Problem to solve: Pull out every line in the data that has the string "agent" in it.

Given records:
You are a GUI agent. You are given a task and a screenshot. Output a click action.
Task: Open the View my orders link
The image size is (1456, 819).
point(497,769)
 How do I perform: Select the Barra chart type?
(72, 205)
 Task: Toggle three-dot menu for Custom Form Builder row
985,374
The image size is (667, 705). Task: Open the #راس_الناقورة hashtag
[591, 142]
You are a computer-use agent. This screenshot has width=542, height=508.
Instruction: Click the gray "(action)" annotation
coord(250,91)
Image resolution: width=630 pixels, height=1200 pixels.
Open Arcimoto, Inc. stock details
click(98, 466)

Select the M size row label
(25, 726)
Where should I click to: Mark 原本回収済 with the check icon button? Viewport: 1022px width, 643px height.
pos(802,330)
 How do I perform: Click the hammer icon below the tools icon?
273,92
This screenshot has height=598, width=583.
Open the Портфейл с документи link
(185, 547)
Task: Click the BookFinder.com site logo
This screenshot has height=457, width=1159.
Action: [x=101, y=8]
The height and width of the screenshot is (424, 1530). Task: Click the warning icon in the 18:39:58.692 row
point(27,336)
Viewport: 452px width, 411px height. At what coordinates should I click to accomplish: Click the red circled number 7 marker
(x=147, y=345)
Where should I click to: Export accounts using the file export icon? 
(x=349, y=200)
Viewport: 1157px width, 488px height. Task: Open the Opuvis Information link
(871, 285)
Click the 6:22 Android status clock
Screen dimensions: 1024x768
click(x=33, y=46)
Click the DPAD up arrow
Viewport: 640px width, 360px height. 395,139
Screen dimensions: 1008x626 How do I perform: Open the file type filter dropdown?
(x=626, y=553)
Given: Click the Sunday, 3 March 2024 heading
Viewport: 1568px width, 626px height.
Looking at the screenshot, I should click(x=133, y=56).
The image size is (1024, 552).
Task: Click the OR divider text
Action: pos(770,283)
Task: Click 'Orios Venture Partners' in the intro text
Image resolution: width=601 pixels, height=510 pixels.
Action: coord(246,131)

Output below:
You are a GUI agent. You are given a task and a screenshot. Output a click action.
You are a computer-use agent. This screenshot has width=542, height=508.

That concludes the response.